Stephen Bogardus (born March 11, 1954) is an American actor.

Biography
Born in Norfolk, Virginia, Bogardus graduated from Choate Rosemary Hall in 1972 and Princeton University in 1976, where he was a member of the Princeton Nassoons and the Princeton Triangle Club.

Career
Bogardus studied acting at HB Studio.
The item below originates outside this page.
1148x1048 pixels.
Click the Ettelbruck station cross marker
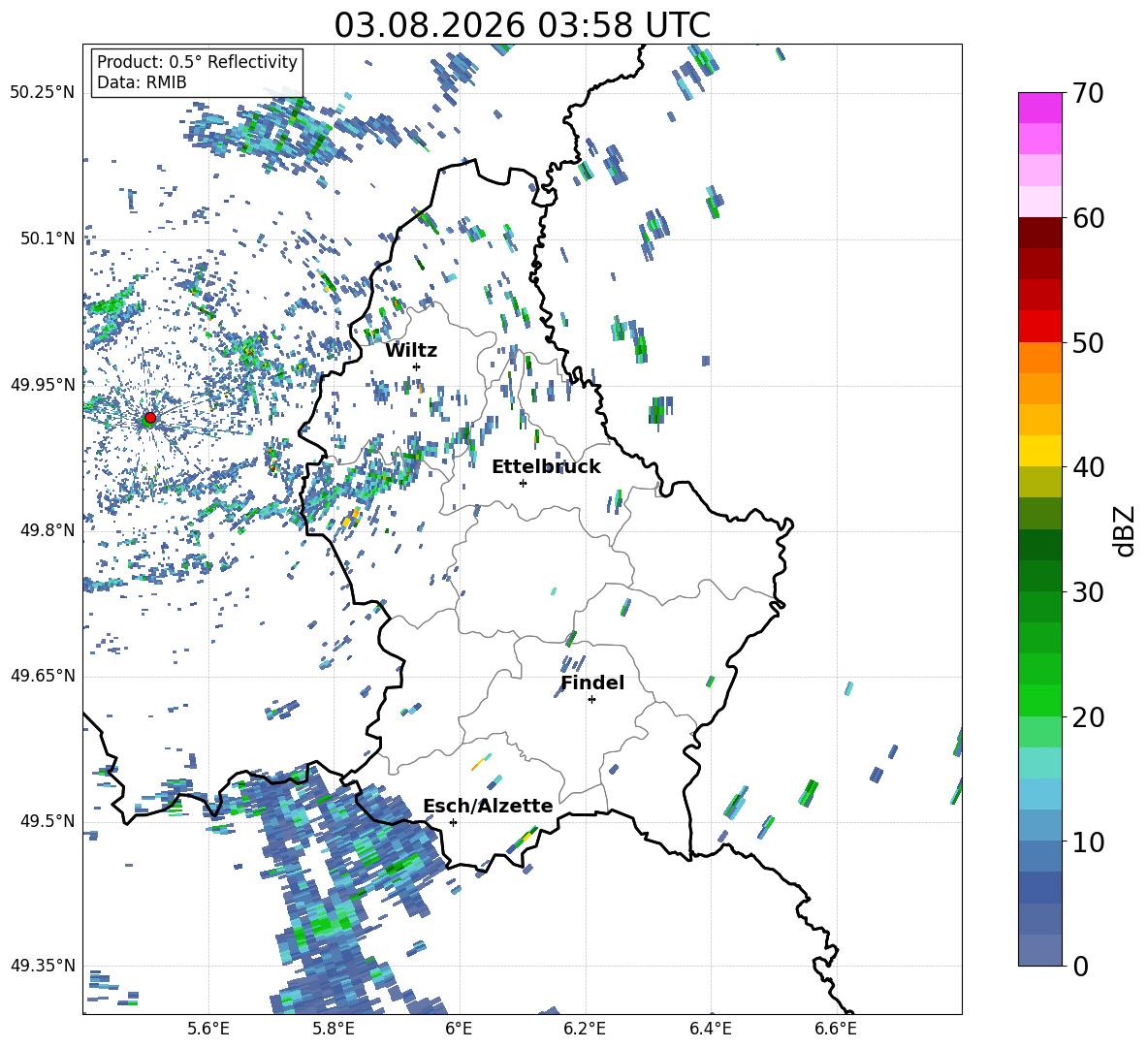coord(523,483)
His first role was as one of the Sheriff's men in a local production of Robin Hood on MacArthur Drive in Greenwich, Connecticut.
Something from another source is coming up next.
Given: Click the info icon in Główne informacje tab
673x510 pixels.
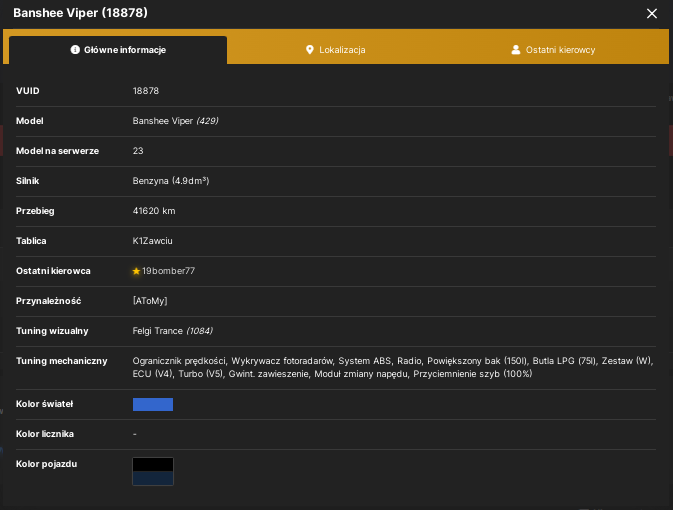Looking at the screenshot, I should 75,50.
He made his first New York City appearance in a stage adaptation of the film The Umbrellas of Cherbourg at Joseph Papp's Public Theater in 1979. His additional off-Broadway credits include March of the Falsettos (1981), In Trousers (1985), Falsettoland (1990), and Love! Valour! Compassion! (1994), which transferred to Broadway the following year, and Man of La Mancha (2002). He received both Obie and Tony Award nominations for his performance in Love! Valour! Compassion!, and reprised his role in the 1997 film.  He was featured in the City Center concert series Encores! in Sweet Adeline (1997) and Allegro as Joseph Taylor Jr. (1994).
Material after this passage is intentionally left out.